Items listed in a dataset:
"""
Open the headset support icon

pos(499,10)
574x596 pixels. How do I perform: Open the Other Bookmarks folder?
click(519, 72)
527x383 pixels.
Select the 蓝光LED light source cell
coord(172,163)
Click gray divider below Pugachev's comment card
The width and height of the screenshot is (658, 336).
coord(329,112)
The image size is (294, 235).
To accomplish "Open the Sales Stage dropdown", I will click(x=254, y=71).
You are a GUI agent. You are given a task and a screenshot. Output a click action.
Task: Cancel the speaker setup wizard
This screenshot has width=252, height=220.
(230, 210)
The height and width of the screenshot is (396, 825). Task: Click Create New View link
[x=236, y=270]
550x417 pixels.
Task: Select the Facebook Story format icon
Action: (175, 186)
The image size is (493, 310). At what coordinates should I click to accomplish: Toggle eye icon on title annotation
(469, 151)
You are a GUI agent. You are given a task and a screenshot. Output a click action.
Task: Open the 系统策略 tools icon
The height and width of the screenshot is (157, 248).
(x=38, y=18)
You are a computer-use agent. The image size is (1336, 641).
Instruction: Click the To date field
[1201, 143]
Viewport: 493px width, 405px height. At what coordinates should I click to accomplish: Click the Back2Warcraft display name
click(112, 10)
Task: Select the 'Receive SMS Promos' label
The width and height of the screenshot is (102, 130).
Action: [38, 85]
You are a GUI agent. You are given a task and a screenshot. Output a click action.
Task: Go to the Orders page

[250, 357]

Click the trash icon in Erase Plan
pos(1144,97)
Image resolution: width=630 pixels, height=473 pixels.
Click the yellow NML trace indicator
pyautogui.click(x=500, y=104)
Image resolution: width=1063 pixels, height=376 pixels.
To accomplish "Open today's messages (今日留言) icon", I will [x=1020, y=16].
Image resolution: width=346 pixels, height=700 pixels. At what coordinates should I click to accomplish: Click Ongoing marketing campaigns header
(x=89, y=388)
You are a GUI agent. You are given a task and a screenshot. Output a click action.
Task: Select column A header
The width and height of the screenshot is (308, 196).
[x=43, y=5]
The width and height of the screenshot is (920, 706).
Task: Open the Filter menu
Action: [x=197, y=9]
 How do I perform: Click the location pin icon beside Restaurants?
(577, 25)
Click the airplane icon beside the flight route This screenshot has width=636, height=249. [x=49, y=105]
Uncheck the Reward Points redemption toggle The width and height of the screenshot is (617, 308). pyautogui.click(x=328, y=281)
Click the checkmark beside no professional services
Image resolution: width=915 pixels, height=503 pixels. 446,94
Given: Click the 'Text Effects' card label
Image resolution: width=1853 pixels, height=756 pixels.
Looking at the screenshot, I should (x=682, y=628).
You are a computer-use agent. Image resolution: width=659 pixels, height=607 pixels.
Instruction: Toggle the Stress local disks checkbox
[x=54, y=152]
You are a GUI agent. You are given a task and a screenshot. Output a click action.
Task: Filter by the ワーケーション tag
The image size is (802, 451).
"""
> _REQUIREMENT_: Copy exactly. The range runs from the line containing "Click the airplane" through the last line of the data.

> _ANSWER FOR THE TASK_:
Click the airplane icon beside the flight route This screenshot has width=636, height=249. [x=49, y=105]
Uncheck the Reward Points redemption toggle The width and height of the screenshot is (617, 308). pyautogui.click(x=328, y=281)
Click the checkmark beside no professional services
Image resolution: width=915 pixels, height=503 pixels. 446,94
Given: Click the 'Text Effects' card label
Image resolution: width=1853 pixels, height=756 pixels.
Looking at the screenshot, I should (x=682, y=628).
You are a computer-use agent. Image resolution: width=659 pixels, height=607 pixels.
Instruction: Toggle the Stress local disks checkbox
[x=54, y=152]
You are a GUI agent. You are given a task and a screenshot. Output a click action.
Task: Filter by the ワーケーション tag
The image size is (802, 451).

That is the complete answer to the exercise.